Low PIP2 molar fractions induce nanometer size clustering in giant unilamellar vesicles

• We showed that increasing molar fraction of PIP2 in GUVs induces the formation of clusters, resulting in a localized decrease in water content of the membrane displaying liquid disordered phase.
• For ternary mixtures displaying liquid ordered/liquid disordered phase coexistence we showed a favorable partitioning of the clustered lipids in the liquid ordered phase.
• We demonstrated that the incorporation of DiIC18 into the membrane of GUVs is proportional to the molar fraction of these lipids in the organic solvent.
• For BODIPY labeled lipids the number of molecules appears smaller than what we would expect from their corresponding molar fraction.
• Our findings suggest that fluorescent aggregates of BODIPY are formed inducing a hypsochromic shift of the fluorescence.

Phosphatidylinositol (4,5) bisphosphate (PIP2) is an important signaling molecule located on the inner leaflet of the cell membrane. In order to perform its various signaling functions, it is suggested that PIP2 must be able to form localized clusters. In this study, we have used LAURDAN generalized polarization function (GP) with unlabeled PIP2 and single point fluorescence correlation spectroscopy and brightness analysis of various BODIPY labeled PIP2 to determine the presence of clusters in the membrane of giant unilamellar vesicles (GUVs) made of 1-palmitoyl-2-oleoyl-sn-glycero-3-phosphocholine (POPC) or a mixture of 1,2-dioleoyl-sn-glycero-3-phosphocholine (DOPC), sphingomyelin and cholesterol.

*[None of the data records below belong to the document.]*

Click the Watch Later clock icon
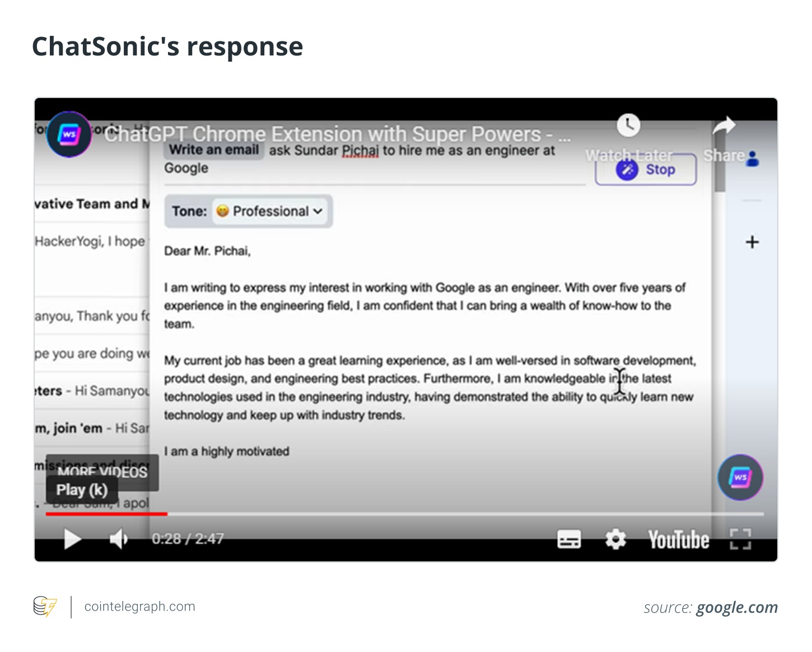 pos(628,125)
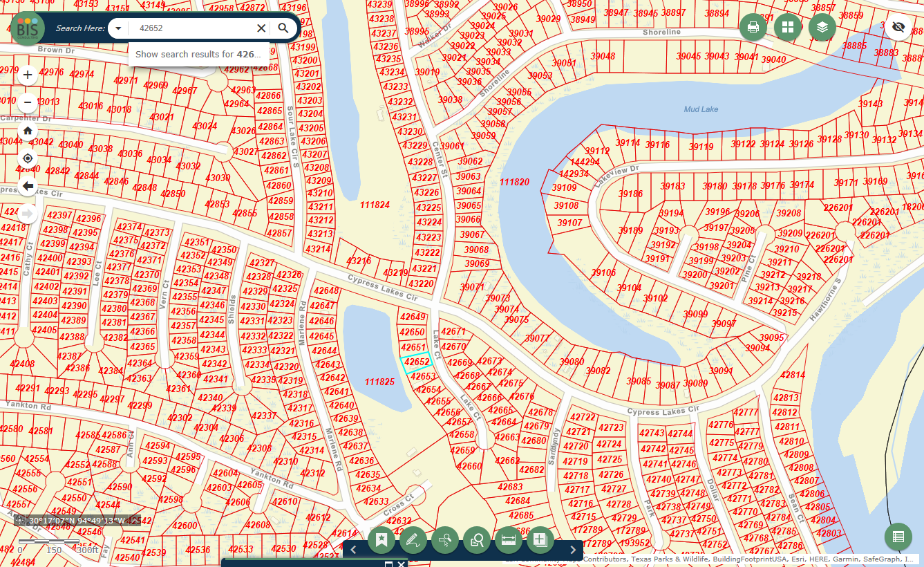Screen dimensions: 924x567
Task: Click highlighted parcel 42652 on map
Action: pyautogui.click(x=417, y=362)
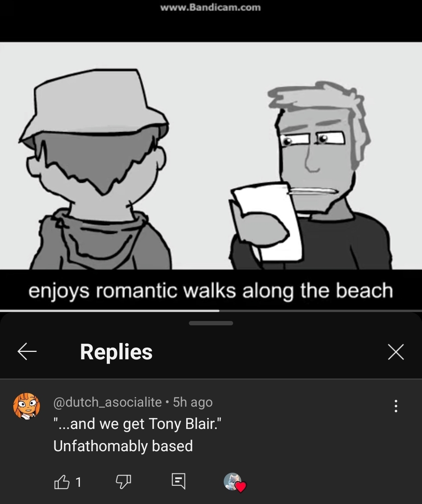Viewport: 422px width, 504px height.
Task: Click the like count number
Action: coord(79,482)
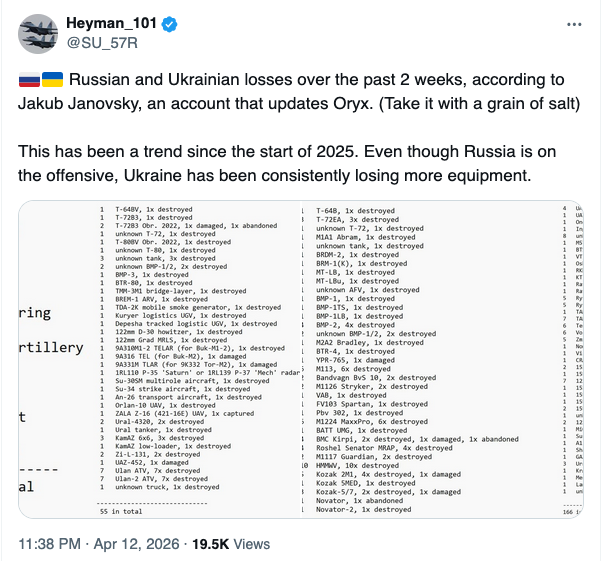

We determined the number of freely diffusing fluorescent BODIPY molecules in the membrane and found that in GUVs containing various amounts of labeled PIP2, this number was significantly lower than in GUVs made with the control BODIPY labeled hexadecyl phosphatidylcholine (BODIPY-HPC). Also, we noted an increase in brightness of the labeled PIP2 particles with increasing labeled PIP2 molar fraction. Together with the observed change in LAURDAN GP with increasing molar fraction of unlabeled PIP2, these results demonstrate the presence of PIP2 enriched clusters that are smaller than the resolution limit of the fluorescent microscope. In addition, we report the presence of a hypsochromic shift of the fluorescence for the BODIPY labeled lipids that we attributed to clustering. This clustering result in a change in the partitioning of the lipids with the BODIPY labeled PIP2 lipids able to move between the liquid ordered and liquid disordered phase.